Leaves on the bottom of your pepper plant or older leaves naturally age and drop off during pepper production. But if you see many leaves on your pepper rapidly turn yellow, it’s usually a lack of nitrogen.
Should you remove yellow leaves on your pepper?
If you are unsure of the reasons why your pepper leaves are turning yellow, it’s best to let the yellow leaves stay on the plant unless they start to rot. The plant is pulling out nutrients from the leaves before dropping them. Removing leaves can deprive the plant of mobile nutrients needed for plant growth, even if leaves stay yellow.
What diseases make pepper leaves yellow?
Bacterial leaf spot, anthracnose, powdery mildew, Phytophthora blight, and certain viruses can all cause yellow spots or patterns on pepper leaves. Check your plants carefully for signs of disease, and help improve air circulation or use fungicides to prevent disease and yellow spots on the leaves.
Why do pepper plants drop leaves?
All plants naturally drop older leaves as they age. But pepper leaf drop can also be caused by transplant shock, water stress, temperature shifts, or pests like thrips. Rule out these causes before assuming it’s natural leaf loss.

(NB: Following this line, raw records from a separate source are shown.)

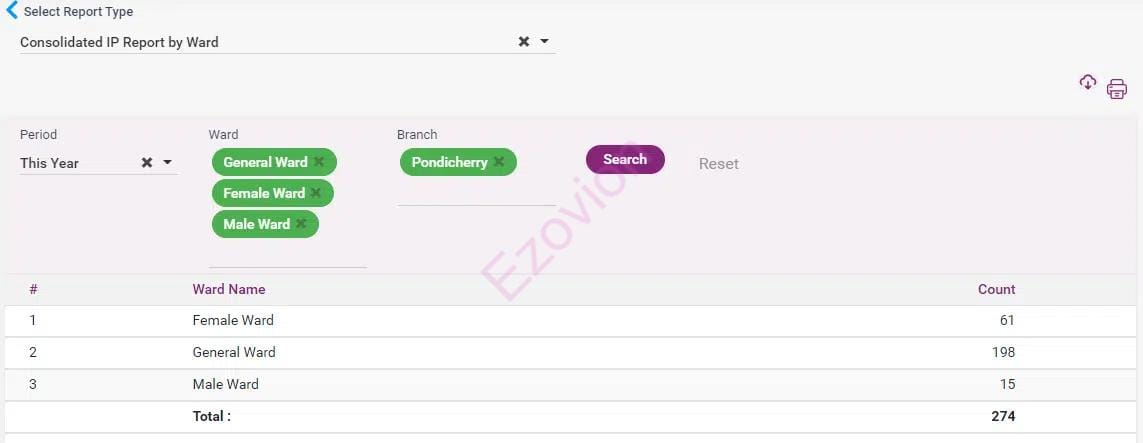Open the Consolidated IP Report by Ward selector
Viewport: 1143px width, 443px height.
267,42
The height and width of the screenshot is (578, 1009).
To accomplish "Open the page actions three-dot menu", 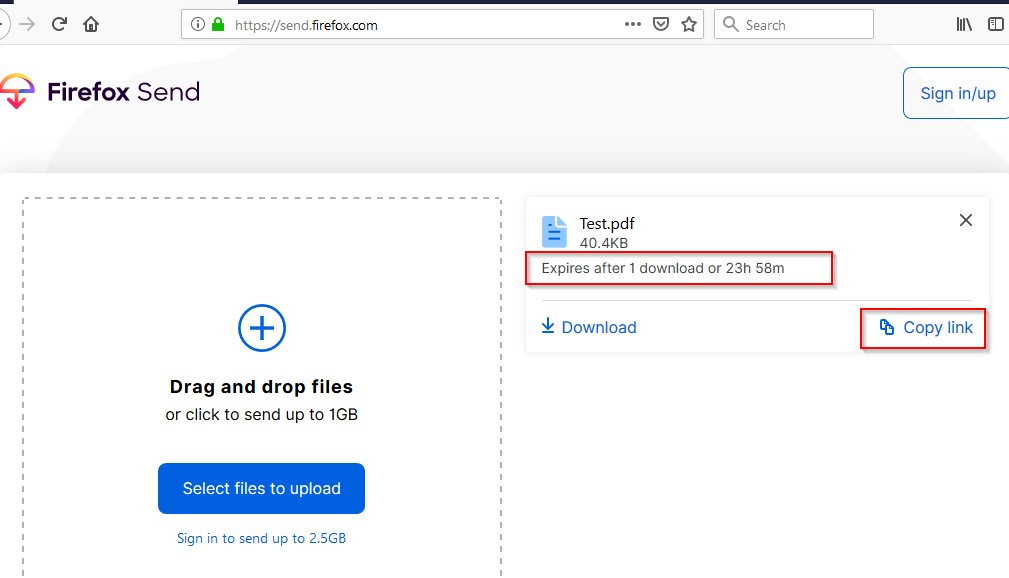I will click(632, 25).
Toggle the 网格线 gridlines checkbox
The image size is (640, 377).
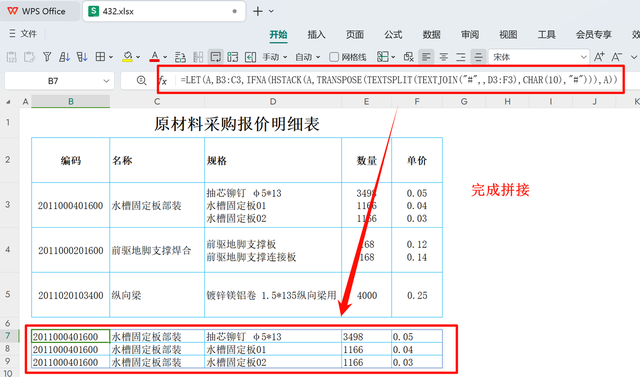(334, 57)
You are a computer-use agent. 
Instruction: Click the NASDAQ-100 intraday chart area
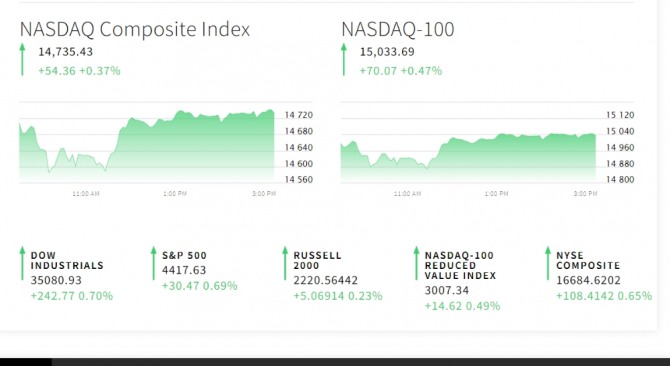[x=468, y=156]
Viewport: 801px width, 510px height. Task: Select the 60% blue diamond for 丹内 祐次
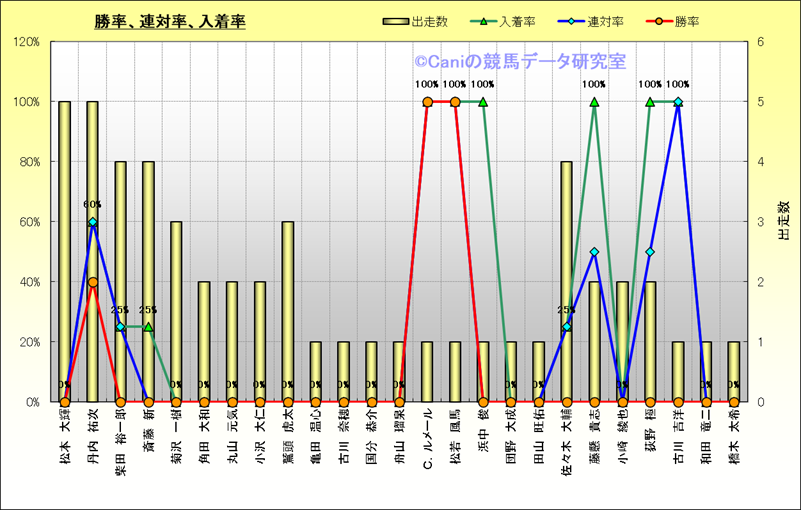pyautogui.click(x=93, y=222)
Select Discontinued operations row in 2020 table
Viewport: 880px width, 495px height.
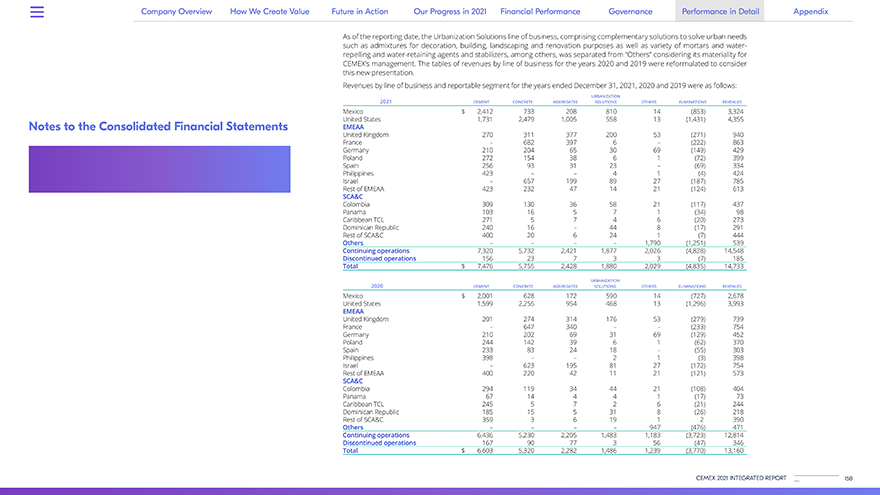pos(379,443)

How do I add calcium to my garden?
Add crushed eggshells, bone meal, gypsum, or lime around plants to increase calcium levels. Spray liquid calcium directly on leaves or water in calcium fertilizers. (Learn How Long Do Pepper Plants Live)
How do I know if my plants need magnesium?
A magnesium deficiency shows up as yellowing between leaf veins while the veins remain green. Add Epsom salts to fertilizer or spray magnesium sulfate foliar sprays—test soil to know if magnesium is lacking.